The OFT also found that any future widespread use of exclusive distribution arrangements might lead to longer-term competition concerns and it will monitor the situation with the prospect of future investigation, if appropriate.
John Fingleton, OFT Chief Executive, said:
'The changes to the distribution of medicines in the UK are among the most significant for many years and have given rise to real concerns. Building on our suggested reform of the PPRS, further action is needed to prevent increases in NHS medicines costs and to ensure service standards pharmacies to patients are of a satisfactory standard. Our recommendations give manufacturers the freedom to use the distribution models that suit them, while ensuring protection for patients and the NHS.'
NOTES
1. Several manufacturers - including Pfizer, and AstraZeneca - have implemented or will soon implement substantial changes to the way they distribute their medicines. Their changes include the introduction of DTP schemes and/or using fewer wholesalers.
2. The traditional wholesale model for the distribution of branded medicines involves manufacturers supplying to wholesalers, typically at the industry's conventional discount of 12.5 per cent to the list prices. Wholesalers then compete to supply pharmacies and offer discounts from the list prices to attract business. The average discount to the list prices is around 10.5 per cent.
3. Under DTP schemes, manufacturers set the prices paid by pharmacies, and pay wholesalers a fee for delivering their medicines according to their required service standards. There is no conventional discount that applies to the discount manufacturers give to pharmacies.
4. The PPRS is the method by which the UK Government seeks to constrain the prices of branded medicines.
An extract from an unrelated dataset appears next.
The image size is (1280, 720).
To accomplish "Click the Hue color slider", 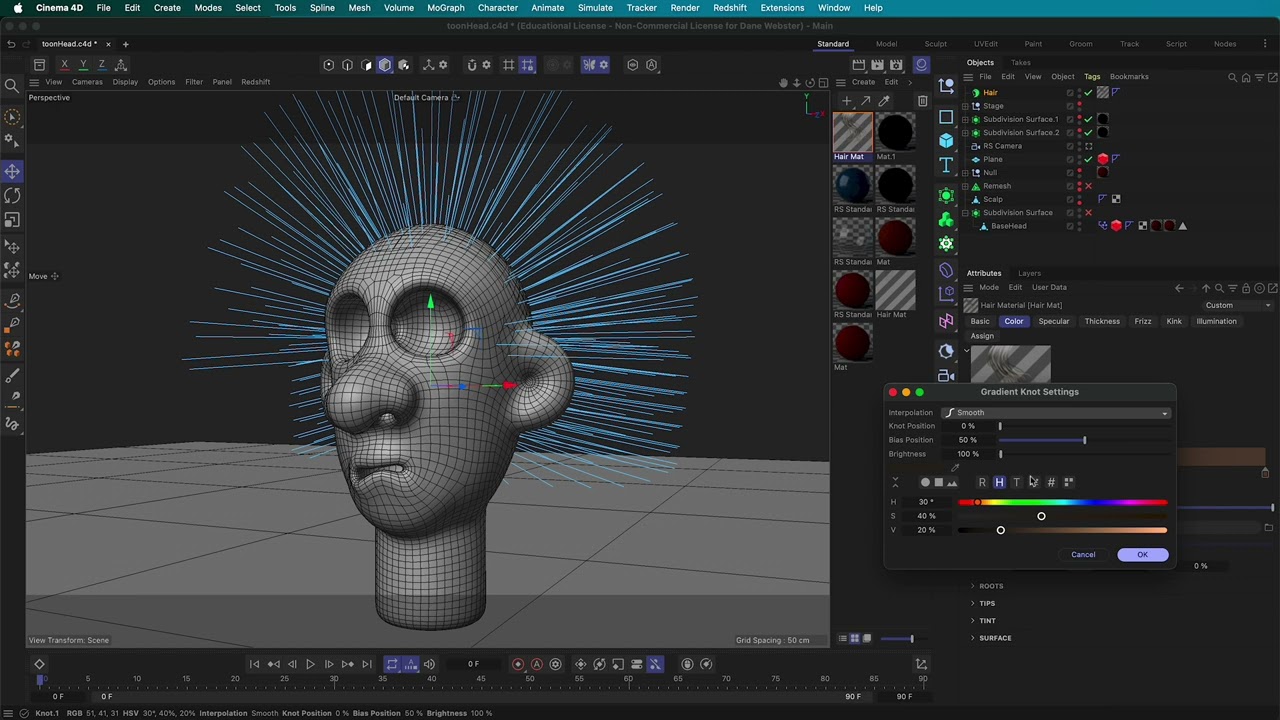I will (x=1062, y=502).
It is a voluntary scheme negotiated every five years between the Department of Health and the Association of the British Pharmaceutical Industry. The current scheme runs from 2005 to 2010. In February the OFT recommended that the PPRS should be reformed to deliver better value for money from NHS drug spend and to focus business investment on drugs that have the greatest benefits for patients.
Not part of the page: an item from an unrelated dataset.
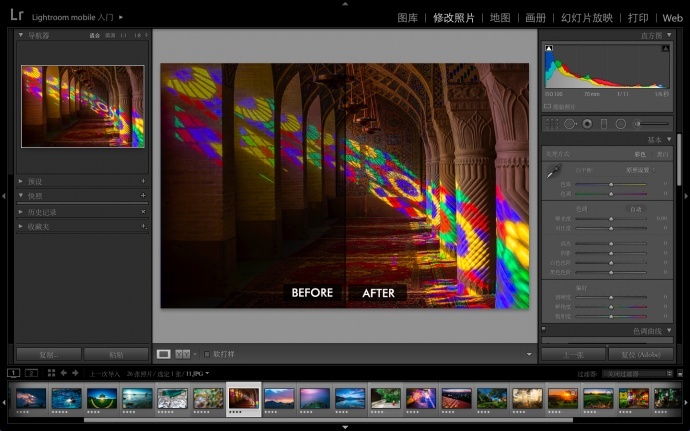Toggle the original photo checkbox under histogram
Screen dimensions: 690x431
tap(548, 106)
5. The OFT recognises that that the PPRS is in the process of being renegotiated, presenting a key opportunity to incorporate changes. To prevent an increase in NHS costs, the OFT has offered two options i) to reduce list prices in the PPRS framework by an amount equivalent to the average discounts received by pharmacies and ii) pharmaceutical suppliers offering a minimum list price discount to pharmacies. This would accommodate both DTP and the traditional wholesale model.
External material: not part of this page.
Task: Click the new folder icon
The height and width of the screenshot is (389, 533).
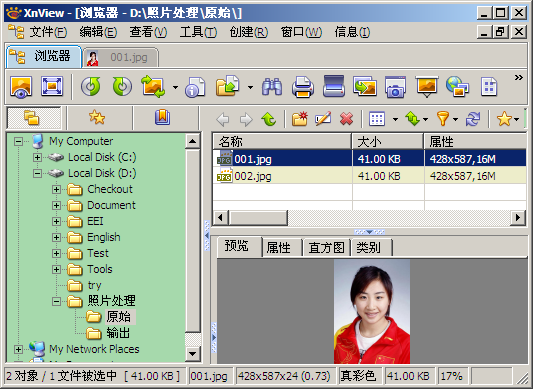Action: [x=299, y=119]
6. Government has 90 days to respond to these recommendations. This process will be led the Department for Business, Enterprise and Regulatory Reform who will consult with stakeholders before outlining its response.
7. The OFT market study into the distribution of medicines was launched on 4 April 2007. Its remit was to assess: the motivation for the DTP model and its impact on competition and choice in wholesaling the motivation for exclusive arrangements; their long term impact on competition; the incentives created by sector specific regulations; the potential impact of the different distribution models on the appropriation of the discounts secured by pharmacies and the NHS; and service levels provided to patients.
8. In undertaking this study, the OFT has: consulted widely with stakeholders from across the industry, sent surveys to 1700 pharmacies/dispensing doctors and to all full-line wholesalers to determine the impact of the distribution changes, visited pharmacy and distribution businesses to consider at first hand how the changes affect stakeholders, discussed the case for reform with key stakeholders in Government and industry, considered medicine pricing and distribution systems in other countries, including France, Germany, Sweden and the Netherlands.